Barbara Mottram, press secretary for Fisheries Minister Keith Ashfield, says workers may be asked to relocate or switch jobs but won't necessarily be laid off.
In an email, she says the cuts amount to less than two per cent a year over three years of the department's workforce of 11,000 staff.
She says the rate of people leaving through attrition, such as retirement, has been about six per cent a year.
The Public Service Alliance of Canada issued a news release Thursday saying that 1,072 workers received notices saying they could lose their jobs.
The union said the Canadian Coast Guard is hardest hit, with their workers receiving 763 of the notices.
"On the one hand we have a government putting on a show to celebrate the 50th anniversary of the Coast Guard, and on the other we see it closing offices and shutting down search and rescue," said Chris Aylward, the union's national vice president.
The union said finance and administrative workers, fisheries management workers and technicians who support biologists and chemists in hatcheries and research stations were among those who received notices their jobs could be effected.
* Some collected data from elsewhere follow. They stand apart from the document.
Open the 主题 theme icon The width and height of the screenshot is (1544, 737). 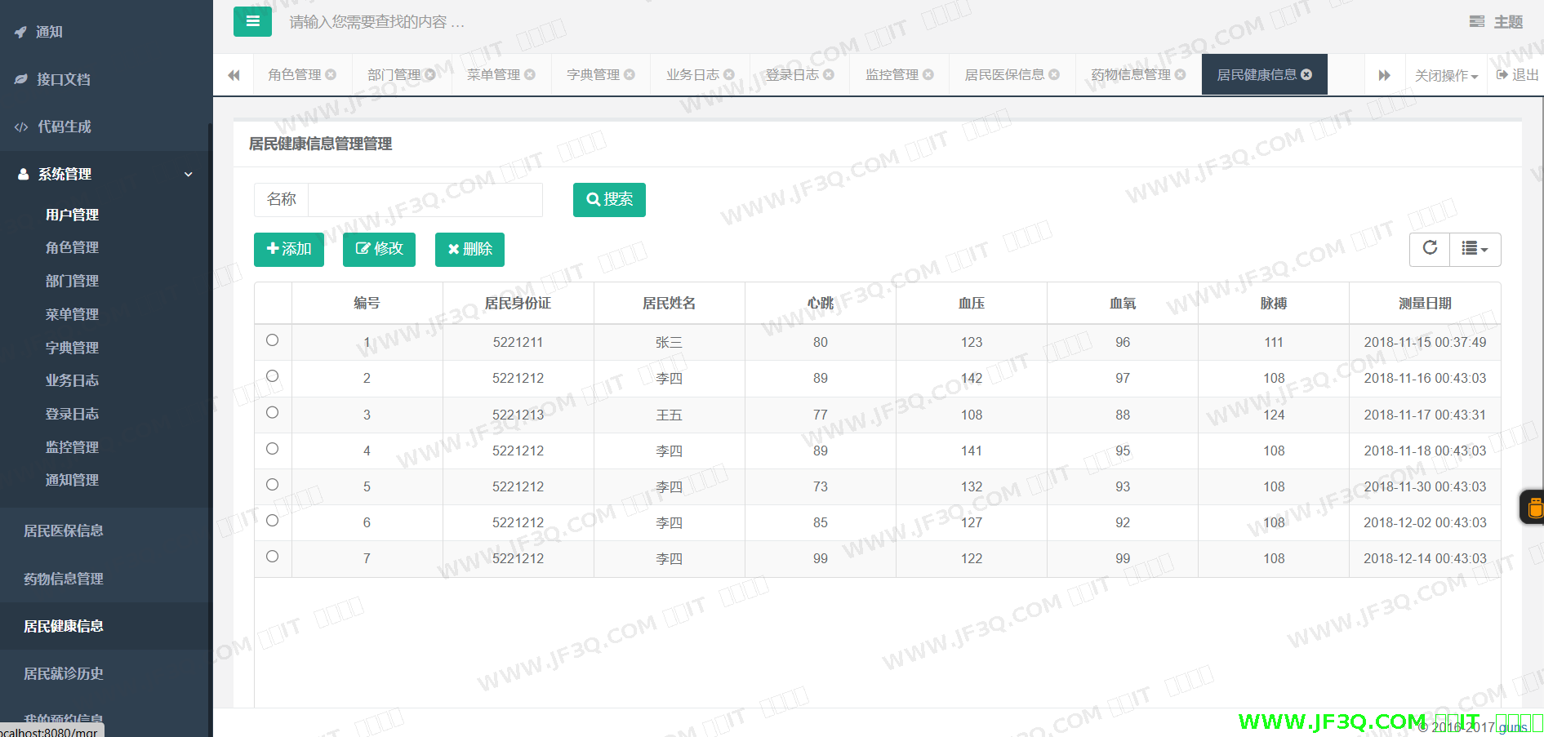1477,22
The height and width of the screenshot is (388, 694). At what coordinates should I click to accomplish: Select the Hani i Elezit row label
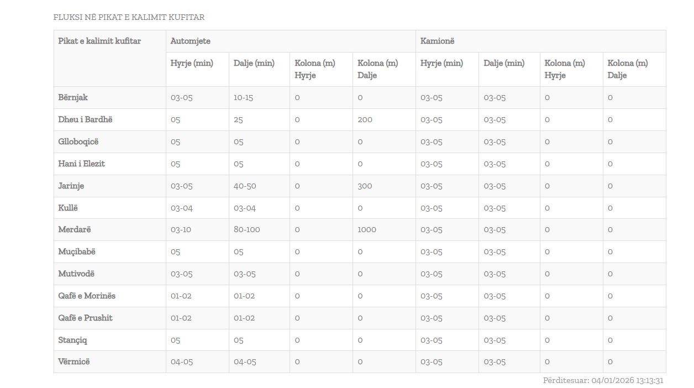point(81,164)
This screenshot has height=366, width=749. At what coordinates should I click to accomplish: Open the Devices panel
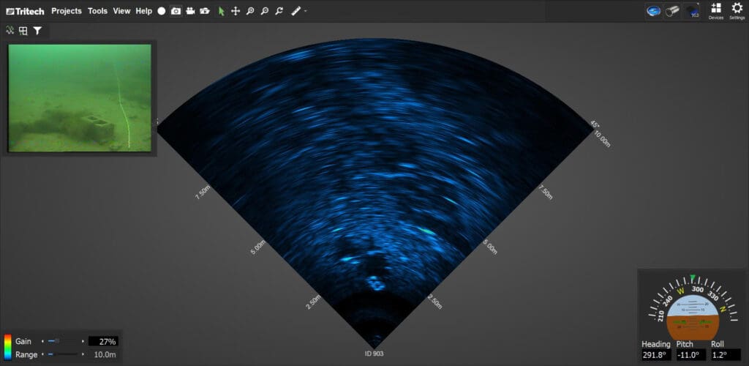click(x=715, y=10)
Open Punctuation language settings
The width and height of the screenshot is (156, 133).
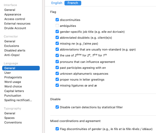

A spokeswoman for the federal Fisheries Department says that the notices sent to employees are the first step in the process, and shouldn't be equated to job losses.
"Receiving a letter does not mean the employee will lose their job; it may simply be an indication that their sector or branch in the department is being changed or they may be asked to relocate or redeploy within the Fisheries Department or the government," wrote Erin Filliter.
She said the changes will reduce middle management and overhead, while Ottawa will ensure frontline operations are maintained.